Risk Factors of Sleep Apnea
Some risk factors for sleep apnea include age, genetics, and lifestyle habits. As a person ages, the amount of fatty tissue in their neck and tongue increases the potential for airway blockage and their risk for developing obstructive sleep apnea.
As for genetics, genetic material determines the shape of one’s skull, face, and upper airway, and some of those features are more conducive to OSA. For example, larger and thicker tonsils, tongues, and necks narrow the upper airway track, making it easier for airflow to be blocked. Additionally, conditions like Down syndrome, cleft lip, and cleft palate also increase the risk of sleep apnea. Recent research has determined that sleep apnea is more common in men than women.
Smoking and drinking can also increase the risk of sleep apnea. Smoking promotes inflammation, narrowing the tract, while the chemicals in alcohol induce relaxation into the mouth and throat muscles which may result in closure of the upper airway.
Symptoms of Sleep Apnea
Symptoms for both obstructive and central sleep apneas include but are not limited to:
- Loud snoring
- Gasping for air while sleeping
- Waking up with a dry mouth
- Insomnia
- Hypersomnia
- Morning headaches
- Mood changes
Diagnosis of Sleep Apnea
The most common ways to diagnose sleep apnea are polysomnograms and at-home sleep apnea testing. Polysomnograms are overnight tests in which a patient suspected to have sleep apnea sleeps in a lab overnight, where their heart rate, breathing, oxygen levels, and brain waves are monitored. At-home sleep apnea testing is similar to polysomnograms but does not consider brain wave data. While they’re easier to conduct, at-home tests can’t be used if the patient has other sleeping disorders and may not be 100% accurate in its diagnosis. Medical professionals will commonly recommend polysomnograms after an initial at-home sleep apnea test is completed.
Sleep Apnea Treatment
Since there are various causes, there is also a wide range of treatments for sleep apnea. Weight loss, nasal sprays, medication changes, and sleeping position changes are a few conservative treatments. While these treatments cannot completely treat sleep apnea, it’s possible that they can reduce sleep apnea enough so that the patient is no longer affected by it.

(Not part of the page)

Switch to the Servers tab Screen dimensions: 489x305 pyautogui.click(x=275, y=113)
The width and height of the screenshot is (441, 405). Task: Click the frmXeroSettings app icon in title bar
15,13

Another treatment is using a positive airway pressure (PAP) ventilation device. The device increases the pressure in the upper airway tract, forcing the windpipe to be open and preventing the surrounding tissue from closing the airway. Alternatively, some mouthpieces are designed to hold a patient’s head a certain way so that the airway can be clear.
A treatment specific to central sleep apnea is nerve stimulation. The phrenic nerves, or nerves near the diaphragm that control your breathing, are stimulated so the muscles flex, resulting in regular breathing. This treatment can also be used for obstructive sleep apnea. However, instead of simulating the phrenic nerves, the hypoglossal nerves – nerves responsible for tongue movements – are simulated. The electrical current that goes through the tongue prevents it from relaxing and blocking the airway.

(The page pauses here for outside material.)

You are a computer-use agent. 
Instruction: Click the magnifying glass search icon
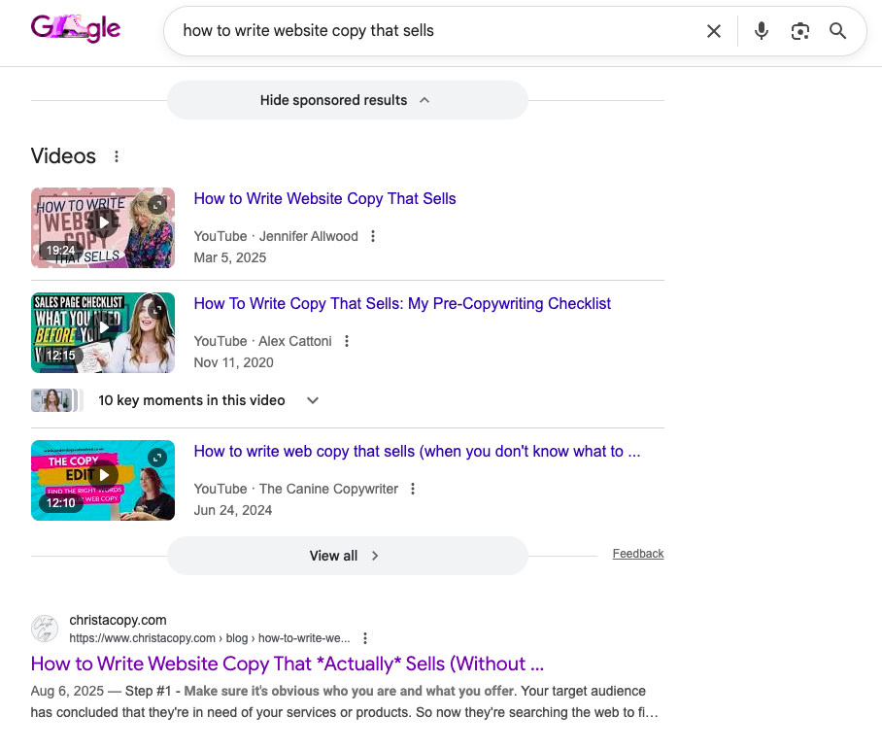837,30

To treat sleep apnea, surgeries like jaw, nasal, somnoplasty, tonsillectomy, adenoidectomy, and uvulopalatopharyngoplasty can be done. These removals and corrections help air pass through the upper airway better.
Research to treat sleep apnea is continuously ongoing. In fact, in the American Journal of Respiratory and Critical Care Medicine, a study regarding the treatment of sleep apnea was published. The study found that targeting aging cells could be a potential solution to sleep apnea. As science and technology progresses, hopefully so will the treatment for sleep apnea.